Renée Brock
... Lola, en combinaison,
penchée vers la cuve remplie d'eau tiède, plongeait sa chevelure. Et cette
chevelure elle-même, on aurait dit un liquide sombre et un peu gluant qui
coulait de sa nuque blanche, une sorte de lait noir fuyant d'un pot de porcelaine
pâle.
Mimie versait une
première fois du shampooing et elle frictionnait avec vigueur, du bout des
doigts. L'essence de cèdre se mêlait au sébum et un puissant arôme végétal et
charnel montait dans la vapeur du cuvier. Mimie rinçait et recommençait une seconde
fois, mais souplement et de la paume. Une mousse épaisse recouvrait la surface
du bac et enneigeait le crâne de Lola. Puis, Mimie ouvrait les robinets à fond
et renouvelait l'eau, et les cheveux réapparaissaient obscurs et flottants,
allongés et mouvants comme de l'herbe aquatique. Alors, il fallait tordre,
laisser égoutter, éponger. Lola se redressait, et d'un coup de tête et de reins
elle rejetait la toison humide sur son dos. Cela faisait fll, fll. Lola
frissonnait en recevant ce paquet d'anguilles sur la peau nue de ses épaules.
Et, elle demeurait ainsi,
debout, nuque renversée, col tendu, les yeux fermés sous ses paupières un peu
transparentes, prise de vertige, et comme offerte à on ne sait qui ou quoi.
Et puisque toujours, le
poids des longues chevelures dénude légèrement le dessus du front et les
tempes, la peau du crâne à ces endroits apparaissait, pâle et un peu bleutée.

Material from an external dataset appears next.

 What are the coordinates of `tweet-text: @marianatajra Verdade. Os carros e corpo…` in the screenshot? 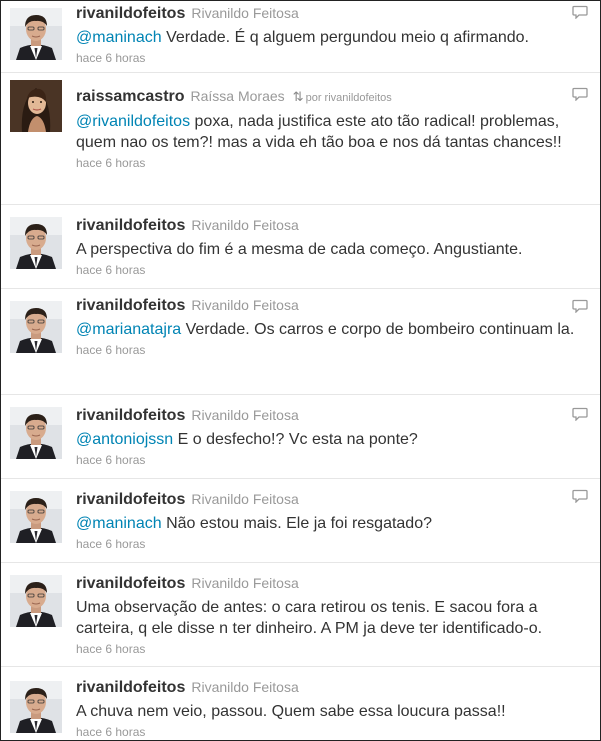 It's located at (328, 330).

Cela faisait comme un halo, une ingénuité, et Lola semblait être une très
petite fille.
C'est alors que
commençait le travail de bénédictine. Avec quelle patiente douceur, par quels
petits coups délicats et incisifs de démêloir, Mimie attaquait la lourde
broussaille brune !
Lola ne bronchait pas,
comme absente, séparée de cette surprenante masse organique qui était à la fois
une merveille et un esclavage.
Ce mardi soir, le café
était dans la pénombre comme à l'ordinaire. Il avait son air de fermé "pour
cause de décès dans la famille ». La lueur habituelle venait de la porte vitrée
de la cuisine.
Dos au fourneau, Lola
séchait ses cheveux. Elle était toujours en combinaison. Du nylon vert pâli
avec une dentelle incrustée à la machine, et un peu déchirée sous les bras. Des
auréoles lilacées. De ses seins, petits, on ne pouvait que deviner les aréoles,
tant elles étaient d'un rose tendre. Démêlés et lisses, les cheveux pendaient
autour d'elle jusqu'à sa taille et s'appuyaient sur les reins. Des éclats
fauves et paille commençaient à poindre dans la teinte assombrie et uniformisée
par l'humidité. Il se dégageait, autour de Lola, une odeur de propreté parfumée
et aussi une senteur de terreau un soir d'été.
On comprenait qu'un homme
amoureux, et même un qui ne le fût pas, eût la violente envie d'y enfouir son
visage, en respirant à fond, dans l'émoi subit du désir.